Ce principe doit manifestement être développé, analysé et défendu. Par exemple, on


pourrait dire que les droits au bien-être devraient être inclus en plus des droits de barrière.
Le nombre et la force des droits d'entrave doivent être discutés, de même que les conditions
dans lesquelles ces droits peuvent être ignorés. Des problèmes subsistent quant à la
mesure de la quantité de bonheur que les actions d'une personne apportent, et même quant
à la question de savoir si le bonheur est la valeur appropriée à utiliser. Et l'on pourrait
objecter que le principe est trop strict, qu'il exige trop des personnes pour qu'elles puissent
l'utiliser dans leur vie ordinaire. Néanmoins, nous pensons qu'il s'agit d'un pas plausible et
défendable dans la bonne direction. Elle tente de combiner l'idée kantienne selon laquelle il
est éthiquement inacceptable de traiter les gens de certaines manières avec l'idée utilitaire
selon laquelle il faut contribuer au bien-être général. Quant à savoir s'il s'agit d'une réussite
à la fois philosophique et pratique, nous laissons pour l'instant à d'autres le soin d'en juger.

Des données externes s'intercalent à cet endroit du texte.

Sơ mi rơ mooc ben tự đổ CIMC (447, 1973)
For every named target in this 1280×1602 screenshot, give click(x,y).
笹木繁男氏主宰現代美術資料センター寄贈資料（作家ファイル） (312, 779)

Dans cette introduction générale, aussi longue soit-elle, nous avons omis de nombreux
sujets d'éthique et en avons à peine effleuré d'autres. Ce n'est pas parce qu'ils sont sans
importance ou qu'ils ne méritent pas de longs commentaires, mais seulement parce qu'il a
fallu faire des choix. Pour le meilleur ou pour le pire, les choix que nous avons faits reflètent
ce que nous croyons être le minimum nécessaire pour comprendre les questions éthiques
dans le monde des affaires. Nous espérons avoir donné au lecteur un peu de la saveur de
l'éthique, un avant-goût de sa richesse et de sa complexité. Et nous espérons que le lecteur
sera motivé pour poursuivre l'étude de l'éthique. Nous avons essayé de faire valoir que
certaines choses ne sont pas seulement utiles, mais qu'elles valent la peine d'être étudiées.
Nous pensons que l'étude de l'éthique en fait partie.